Задание 1 -
Ответьте по отрывку воспоминаний о назначении министром:
(a) Какую сумму на экипаж назначил государь?
(b) Сколько рублей пособия дали обоим, и Палицыну тоже?
(c) Кому, по указанию генерала Озерова, следовало завезти карточки?
Задание 2 -
Продолжите отрывок воспоминаний о назначении министром, начав сразу после его последней фразы.

Текст для разбора -
В Петергофе я видел министра, финансов Коковцова, который меня известил, что государь, несмотря на разделение Министерства, назначил мне прежнее содержание военного министра в 18 000 рублей и 3600 рублей на экипаж**. Таким образом, даже был вопрос (со стороны Коковцова?), признавать ли меня министром настоящим или только второго разбора. В дополнение к прежнему содержанию, я сохранял аренду в 2000 рублей и учебную пенсию в 1500 рублей. Затем Коковцов обещал испросить мне обычное пособие на [425] переезд и обзаведение; я его попросил ходатайствовать о том же и Палицыну, дабы с его стороны не было повода к зависти. Нам дали обоим по 10 000 рублей. Мне это пособие было весьма кстати, так как новое содержание я стал получать лишь через три месяца, а расходы мои сразу сильно увеличились: пришлось экипироваться заново и держать экипаж как в городе, так и в Царском Селе.
После представления государю я побывал в Петергофе у дворцового коменданта генерала Озерова, единственного придворного, которого я знал, чтобы спросить его, должен ли я завезти карточки кому-либо из чинов Двора, кроме барона Фредерикса? Он указал мне на гофмаршала графа Бенкендорфа и шталмейстера Гринвальда, которым я и завез карточки, так же как и Танееву. В городе в тот же день у меня был Танеев; я ему сказал, что к 30 июля получаю орден «Белого орла», не признает ли он нужным доложить государю, что Палицын предыдущую награду получил раньше меня, так что может явиться зависть к моей награде, если Палицына не украсят тоже. Танеев, действительно, доложил государю, и Палицын получил ленту «Белого орла» одновременно со мной.

Предоставленные строки -
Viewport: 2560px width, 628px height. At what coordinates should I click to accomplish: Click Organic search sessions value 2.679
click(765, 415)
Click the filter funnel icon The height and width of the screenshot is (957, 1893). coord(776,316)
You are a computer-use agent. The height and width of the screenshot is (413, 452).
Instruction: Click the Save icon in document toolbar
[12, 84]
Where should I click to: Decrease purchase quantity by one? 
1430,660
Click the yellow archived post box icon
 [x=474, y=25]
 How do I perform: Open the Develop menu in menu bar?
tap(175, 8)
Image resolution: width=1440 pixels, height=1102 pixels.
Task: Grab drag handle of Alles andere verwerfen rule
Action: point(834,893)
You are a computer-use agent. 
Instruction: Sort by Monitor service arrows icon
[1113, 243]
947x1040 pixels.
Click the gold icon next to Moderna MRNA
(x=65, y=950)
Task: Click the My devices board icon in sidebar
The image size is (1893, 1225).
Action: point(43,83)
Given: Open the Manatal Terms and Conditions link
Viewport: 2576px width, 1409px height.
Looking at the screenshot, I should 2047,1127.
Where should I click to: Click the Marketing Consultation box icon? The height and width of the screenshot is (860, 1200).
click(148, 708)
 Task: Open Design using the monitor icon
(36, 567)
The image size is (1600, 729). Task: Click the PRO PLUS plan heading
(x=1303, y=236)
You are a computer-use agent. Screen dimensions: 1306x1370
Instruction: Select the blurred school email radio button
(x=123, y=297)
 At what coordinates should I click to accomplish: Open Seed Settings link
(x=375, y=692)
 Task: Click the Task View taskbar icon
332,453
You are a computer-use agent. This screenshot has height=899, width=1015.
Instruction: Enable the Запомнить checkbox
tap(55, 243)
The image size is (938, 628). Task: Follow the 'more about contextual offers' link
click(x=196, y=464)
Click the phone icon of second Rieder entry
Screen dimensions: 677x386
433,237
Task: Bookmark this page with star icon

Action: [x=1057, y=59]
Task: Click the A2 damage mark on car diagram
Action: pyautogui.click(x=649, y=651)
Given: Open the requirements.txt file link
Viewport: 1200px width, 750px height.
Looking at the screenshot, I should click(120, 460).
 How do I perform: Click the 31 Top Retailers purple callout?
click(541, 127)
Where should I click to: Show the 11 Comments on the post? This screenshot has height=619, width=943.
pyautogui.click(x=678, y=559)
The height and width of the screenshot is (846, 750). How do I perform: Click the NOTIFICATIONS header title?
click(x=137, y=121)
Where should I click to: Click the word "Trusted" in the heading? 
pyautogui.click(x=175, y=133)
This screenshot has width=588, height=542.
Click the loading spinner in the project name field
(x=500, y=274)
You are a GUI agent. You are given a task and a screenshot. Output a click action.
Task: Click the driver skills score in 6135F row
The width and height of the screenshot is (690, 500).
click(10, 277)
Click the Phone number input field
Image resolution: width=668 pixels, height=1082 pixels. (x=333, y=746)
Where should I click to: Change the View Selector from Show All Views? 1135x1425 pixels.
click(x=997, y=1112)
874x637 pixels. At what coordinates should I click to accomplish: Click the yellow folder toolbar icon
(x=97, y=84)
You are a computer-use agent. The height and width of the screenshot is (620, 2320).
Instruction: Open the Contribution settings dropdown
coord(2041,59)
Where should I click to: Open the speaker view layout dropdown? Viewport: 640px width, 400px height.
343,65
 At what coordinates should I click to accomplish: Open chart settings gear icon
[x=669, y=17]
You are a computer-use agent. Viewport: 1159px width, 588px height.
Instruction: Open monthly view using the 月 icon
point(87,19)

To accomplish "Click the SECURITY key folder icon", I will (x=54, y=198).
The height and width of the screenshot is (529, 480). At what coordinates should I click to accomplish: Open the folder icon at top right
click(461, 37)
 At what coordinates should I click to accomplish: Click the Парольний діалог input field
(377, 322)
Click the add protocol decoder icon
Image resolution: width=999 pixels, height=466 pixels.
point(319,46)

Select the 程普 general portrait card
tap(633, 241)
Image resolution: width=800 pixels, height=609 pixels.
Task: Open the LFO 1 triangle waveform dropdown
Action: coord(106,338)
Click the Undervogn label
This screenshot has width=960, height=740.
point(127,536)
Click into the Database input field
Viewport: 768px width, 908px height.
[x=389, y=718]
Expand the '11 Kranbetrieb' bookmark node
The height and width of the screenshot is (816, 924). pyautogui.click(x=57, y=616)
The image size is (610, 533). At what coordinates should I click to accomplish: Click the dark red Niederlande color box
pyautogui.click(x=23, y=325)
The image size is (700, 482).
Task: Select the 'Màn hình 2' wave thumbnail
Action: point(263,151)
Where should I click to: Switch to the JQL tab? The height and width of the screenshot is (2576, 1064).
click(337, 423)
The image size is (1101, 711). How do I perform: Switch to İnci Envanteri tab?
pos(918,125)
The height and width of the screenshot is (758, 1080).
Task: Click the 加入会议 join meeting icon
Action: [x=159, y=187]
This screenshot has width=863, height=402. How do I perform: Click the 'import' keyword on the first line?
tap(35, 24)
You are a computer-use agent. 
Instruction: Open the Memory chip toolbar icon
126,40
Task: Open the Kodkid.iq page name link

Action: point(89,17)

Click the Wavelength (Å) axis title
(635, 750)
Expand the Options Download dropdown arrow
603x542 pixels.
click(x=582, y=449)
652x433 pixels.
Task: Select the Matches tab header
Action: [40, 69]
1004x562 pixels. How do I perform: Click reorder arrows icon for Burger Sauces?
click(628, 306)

Поле ответа 1 -
(a) 3600 рублей.
(b) По 10 000 рублей.
(c) Гофмаршалу графу Бенкендорфу и шталмейстеру Гринвальду.

Поле ответа 2 -
При случае я сообщил Палицыну о моих хлопотах. В ответ на это я получил от него следующее письмо: «Глубокоуважаемый и дорогой Александр Федорович. Ваше сердечное внимание меня глубоко трогает. Поверьте мне, что если бы то, о чем Вы так сердечно сообщаете, не осуществилось бы, я не был бы огорчен. Я буду огорчен только тогда, когда Вы перестанете относиться ко мне с полным доверием. Но этого, бог даст, не будет. Верьте не только моей к Вам преданности, но и всегдашней готовности быть Вашим верным помощником. Крепко жму Вашу руку и остаюсь сердечно Вам преданный и глубоко почитающий.
Ф. Палицын 21 июля 1905 года».
Письмо по своей сердечности не оставляло желать ничего лучшего. Тем не менее, не веря Палицыну, я не придавал веры и этому письму; но письмо это характеризовало наши отношения в начале нашей совместной службы, и я нарочно отложил его отдельно, как весьма любопытный документ.
На следующий день, в пятницу, мы вместе с Палицыным представлялись в Царском великим князьям Владимиру{102} и [426] Алексею Александровичам; в понедельник я был у великих князей Константина Константиновича (который уже расписался у меня) и Николая Михайловича{103}. Почти всю среду (с десяти до четырех часов) заняла поездка в Гатчину, где я представлялся императрице Марии Федоровне и великим князьям Михаилу Александровичу{104}, Михаилу Николаевичу{105}, Александру{106} и Георгию Михайловичам{107}. Наряду с этим шли визиты министрам и проч., и ответы на приветствия и поздравления.
В первые же дни по моему назначению я получил 132 приветствия от друзей и родных, от хороших знакомых и от лиц мне малоизвестных*; в таком количестве эти приветствия были крайне обременительны, так как отвечать мне приходилось самому, а времени совсем не было. Я ответил приблизительно пятидесяти лицам. Этот угар всяких разъездов и приема ответных визитов длился недели две, в течение коих я едва успевал с текущими делами.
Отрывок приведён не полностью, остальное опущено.